加藤周一著『三大噺』(ちくま文庫2010年1月筑摩書房発行)を読んだ。

詩仙堂を造った石川丈山や、一休宗純、江戸の学者富永仲基に関する少ない史実を創造で補う3つの短編小説からなる。

詩仙堂志
58歳で官を辞して三十余年、江戸時代初期、京都詩仙堂に住んだ日々の暮し。日常生活の些事に徹底し、工夫に徹し、小さな喜びのためにすべてを犠牲にした石川丈山の処世。彼は自らの人生に「こだわり」を持って生きていた。

狂雲森春雨(くるいぐももりのはるさめ)」
室町時代、頓智で名高い一休禅師を盲目の愛人森女の目から描いている。僧侶の身ながら森女との生を積極的にすすんだ一休宗純の森女との官能的人生。

仲基後語(こうご)」
大阪(大坂)の儒者富永仲基と関わりのあった人々の「証言」。富永仲基は、江戸時代の夭折した特異な思想家で、『翁の文』『出定後語』を著し、儒教・仏教・神道を批判した知性あふれる江戸の学者だ。
経典に関する彼の考え方は以下のように合理的だ。
仏教の多くの経典の説は互いに矛盾する。そこで、第一は、どの経典が一番優れているか「最勝」を判断する(天台教学)。第二は、魂の救いにどれが一番役立つかを「選択」する(法然)。第三は、経典の歴史的発展を知って、内面的論理をたどる(富永仲基の加上の考え方)。

文庫化にあたり「二人一休」、湯川秀樹氏との対談「言に人あり」を新たに収録。


私の評価としては、★★★★(四つ星:お勧め)(最大は五つ星)

知的な好奇心を呼び起こしてくれる本である。

三作品それぞれ文体を違え、史伝体、一人称の語り、霊媒に呼び寄せられた仲基とその周辺の人物たちの霊と記者との対話という形を取っている。それぞれに日常的・官能的・知的に徹した三人の人生の断面を鋭く切りとり、自らの人生のテーマと共に描いている。

その「こだわり」の中で、石川丈山では、自分の中の他者、一休では、彼が愛した森女、富永仲基では、親族や大坂奉行所の役人、ひいては異端の思想家・安藤昌益に至るまで他者との「かかわり」にまで描写は広がっていく。


加藤周一(かとう・しゅういち)
1919年(大正8年)東京生まれ。 2008年(平成20年)死去。評論家。医学博士。
1943年に東京帝国大学医学部卒業、医院を開業。
1956年にはそれらの成果を『雑種文化』にまとめて刊行した。
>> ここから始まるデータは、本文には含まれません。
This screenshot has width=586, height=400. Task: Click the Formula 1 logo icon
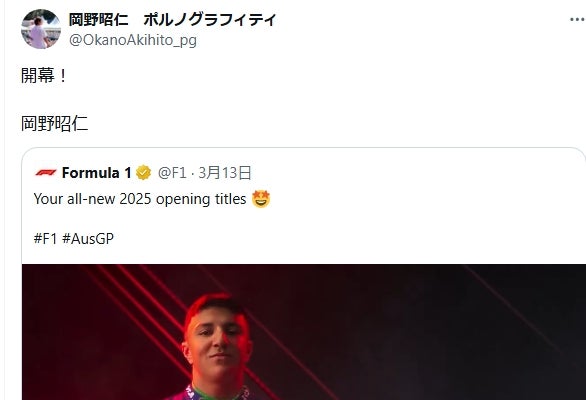point(46,173)
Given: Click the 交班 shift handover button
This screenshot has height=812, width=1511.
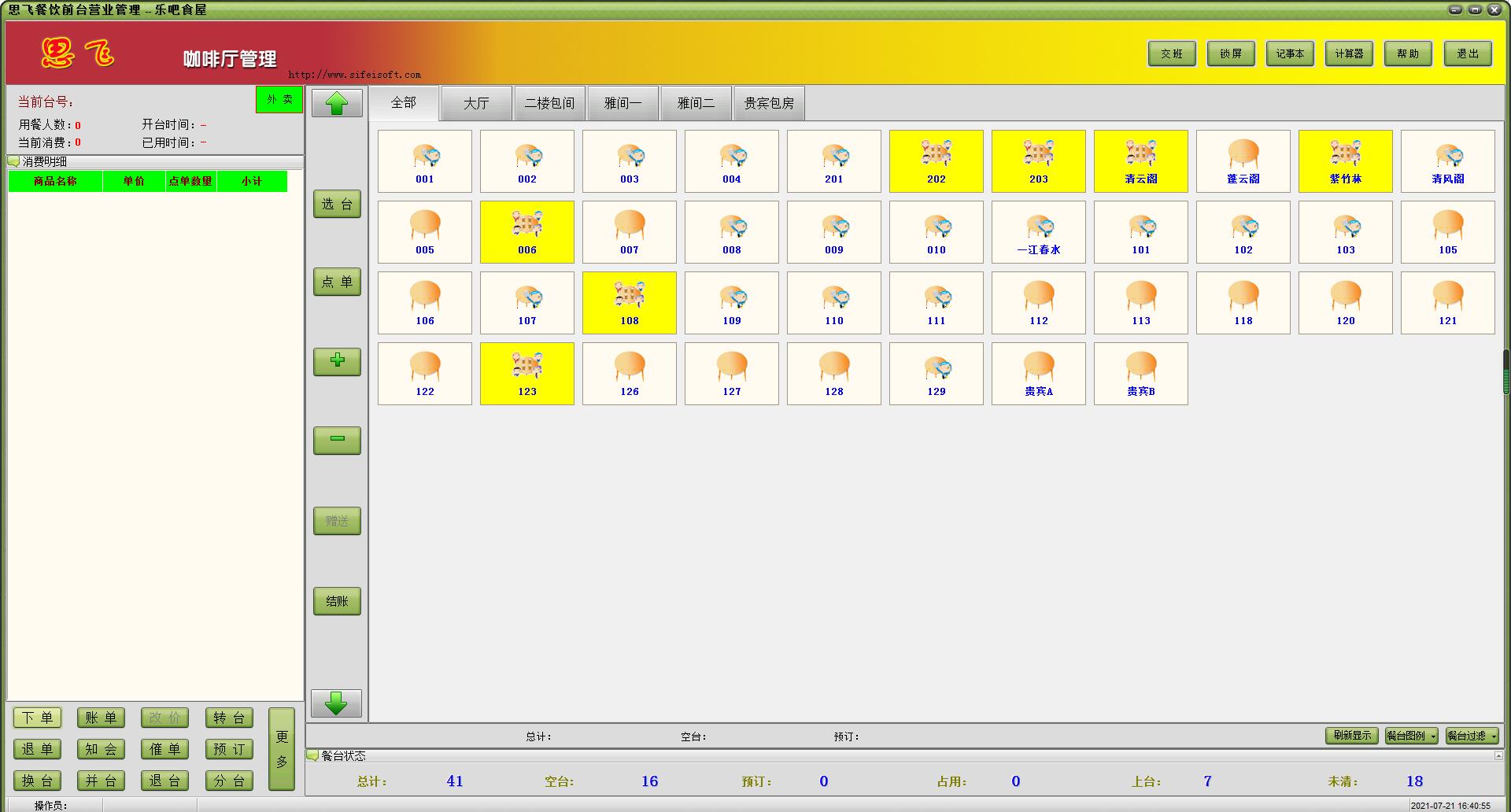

雑種文化論は、日本文化に対する問題提起として大きな議論を呼び、1958年に医業を廃し、以後評論家として独立した。
妻は評論家・翻訳家の矢島翠。
上智大学教授、イェール大学講師、ブリティッシュ・コロンビア大学教授、立命館大学国際関係学部客員教授、立命館大学国際平和ミュージアム館長などを歴任。哲学者の鶴見俊輔、作家の大江健三郎らと結成した「九条の会」の呼びかけ人。